With the upcoming marriage equality referendum in Ireland, the country is in the midst of heavy debate. A considerable number of Irish citizens are in favor of same-sex couples’ rights to marry; others, like journalist and patron of conservative Catholic advocacy group Iona Institute, Breda O’Brien, oppose it fervently.

When posed with the image of a fatherless household run by a mother and grandmother, she was asked for the difference between that and a household run by a lesbian couple. She responded: “Do you think we should change the Constitution to allow grandmothers and their daughters to marry?”

O’Brien says she doesn’t oppose civil partnerships for same-sex couples in general, but draws the line at marriage when children often become involved.

She believes a mother-daughter household is acceptable because, although the child’s father is absent, the child’s right to having a father has not been “taken away,” as would be with a lesbian couple.

She told “Morning Ireland” that she believes it is “very clear” that the best environment for children is a household run by a father and mother.
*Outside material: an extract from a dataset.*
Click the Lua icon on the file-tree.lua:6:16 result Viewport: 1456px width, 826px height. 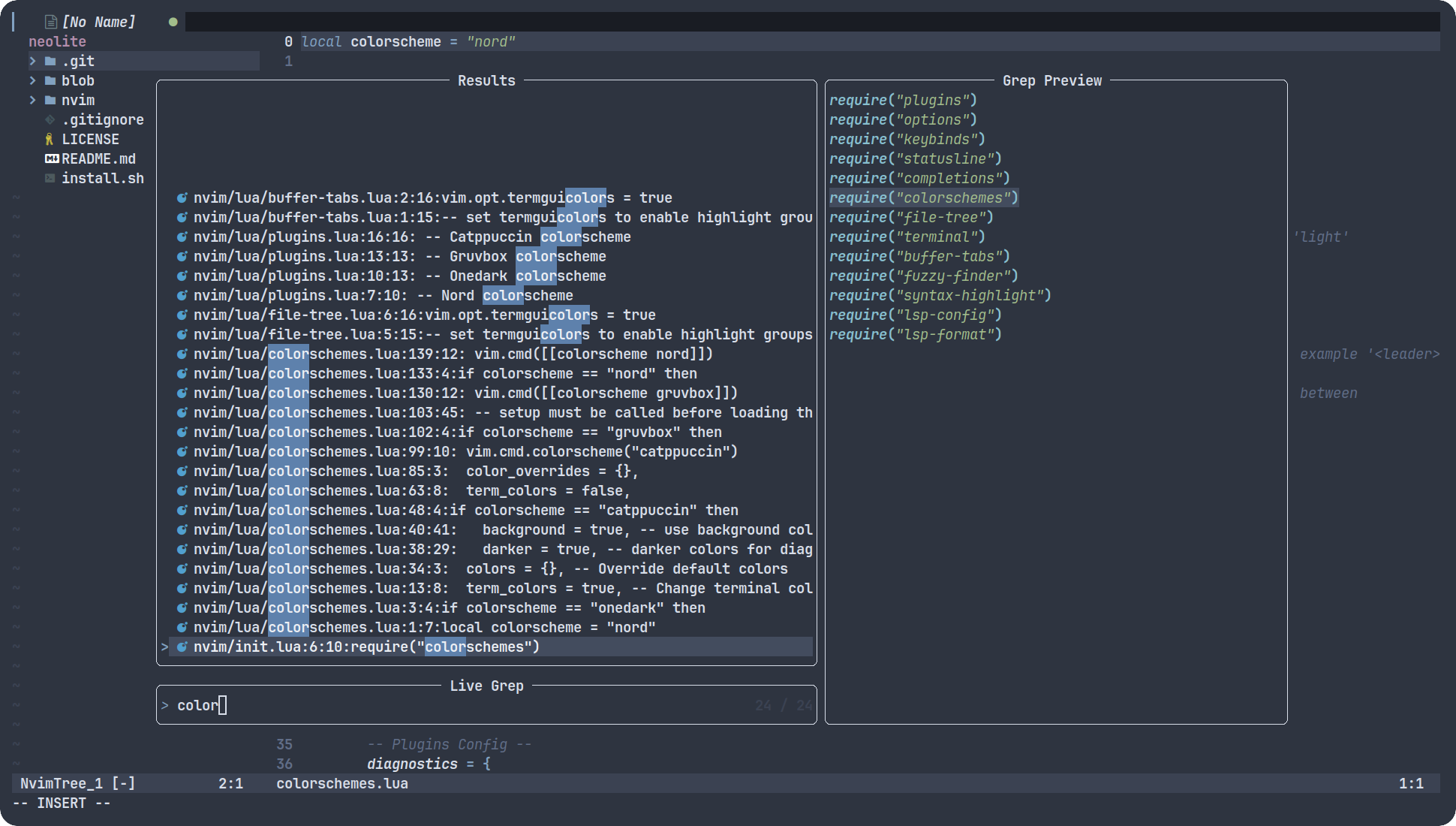(x=182, y=315)
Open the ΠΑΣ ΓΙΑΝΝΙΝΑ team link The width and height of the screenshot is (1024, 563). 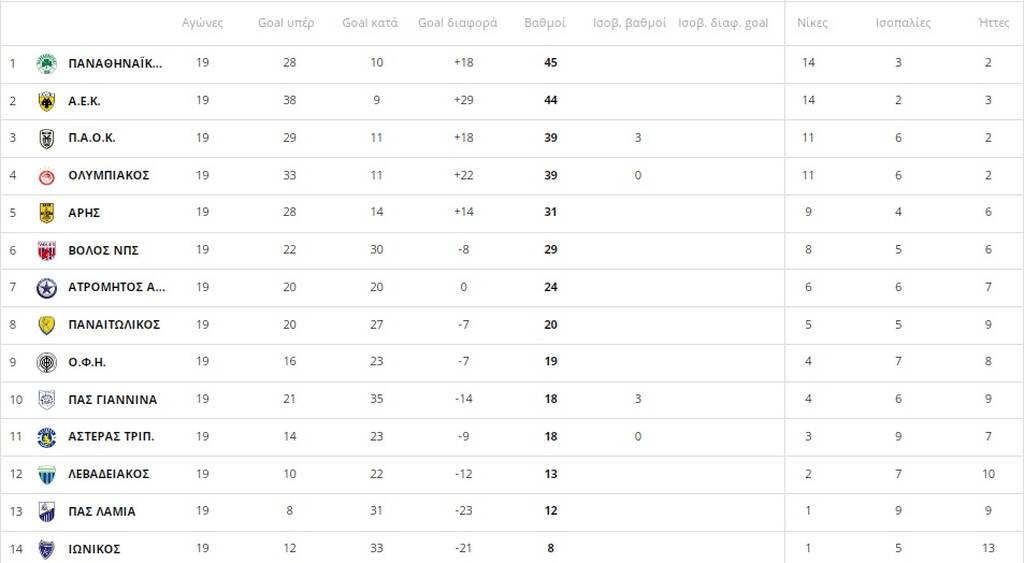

This response from O’Brien follows the government’s release of the wording that will be added into article 41 of Ireland’s Constitution should the referendum pass:

“Marriage may be contracted in accordance with law by two persons without distinction as to their sex.”

O’Brien says that if passed, the referendum will make it impossible to infer that a household run by a man and woman is “preferable” when it comes to raising a child, the Journal said.

Labour TD Dominic Hannigan, who married his long term male partner in London last year, pointed out that one in four children in Ireland do not have a “traditional” family structure that includes a mother and father for various reasons, and that the government has put the rights of children “at the forefront of legislation” since it took office.

The new law is about “making sure their futures are protected,” Hannigan said.

He added that, though there is widespread support in Ireland for the referendum, citizens should not assume it’s been won; he and encourages all to campaign for a 'Yes' in addition to voting so.

“A very, very difficult campaign would have to be fought,” he said. “We cannot allow this to be lost because of complacency or apathy.”

Before the marriage equality referendum in May, the government plans to enact the Children and Family Relationships Bill that will cover the controversial issue of gay adoption and potentially allow gay couples to jointly adopt rather than individually adopt.